Protein function annotation by local binding site surface similarity



Hundreds of protein crystal structures exist for proteins whose function cannot be confidently determined from sequence similarity. Surflex-PSIM, a previously reported surface-based protein similarity algorithm, provides an alternative method for hypothesizing function for such proteins. The method now supports fully automatic binding site detection and is fast enough to screen comprehensive databases of protein binding sites. The binding site detection methodology was validated on apo/holo cognate protein pairs, correctly identifying 91% of ligand binding sites in holo structures and 88% in apo structures where corresponding sites existed. For correctly detected apo binding sites, the cognate holo site was the most similar binding site 87% of the time. PSIM was used to screen a set of proteins that had poorly characterized functions at the time of crystallization, but were later biochemically annotated. Using a fully automated protocol, this set of 8 proteins was screened against ∼60,000 ligand binding sites from the PDB. PSIM correctly identified functional matches that predated query protein biochemical annotation for five out of the eight query proteins. A panel of 12 currently unannotated proteins was also screened, resulting in a large number of statistically significant binding site matches, some of which suggest likely functions for the podorly characterized proteins. Proteins 2014; 82:679–694. © 2013 Wiley Periodicals, Inc.

▸ What the task requires
List every percentage reported in the abstract on protein function annotation, and state what each one measures. The data that follow are not needed for the task.

▸ Data extract
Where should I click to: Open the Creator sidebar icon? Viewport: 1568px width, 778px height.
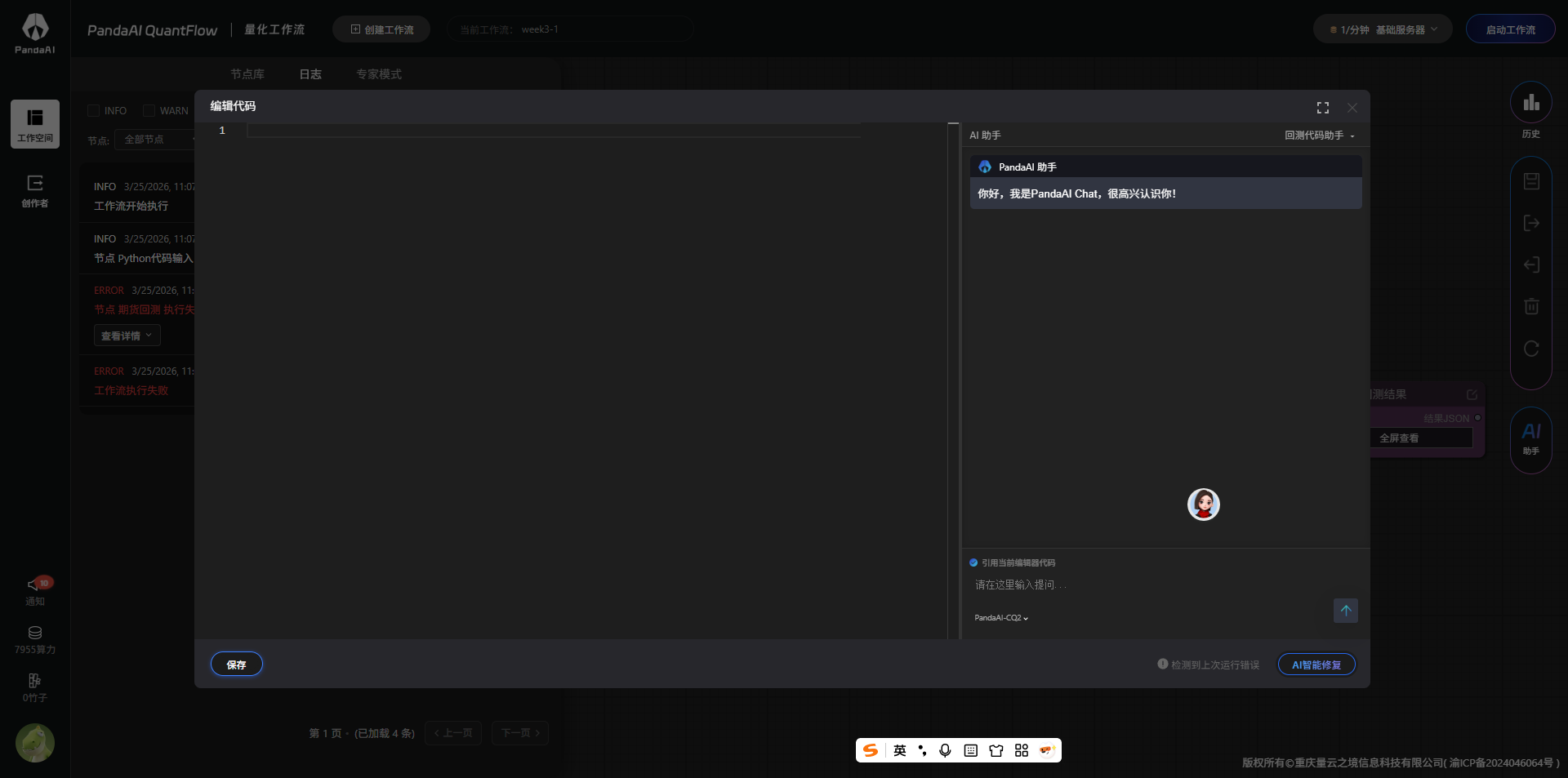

▸ Result below
- 91%: ligand binding sites correctly identified in holo structures
- 88%: ligand binding sites correctly identified in apo structures where corresponding sites existed
- 87%: how often the cognate holo site was the most similar binding site for correctly detected apo binding sites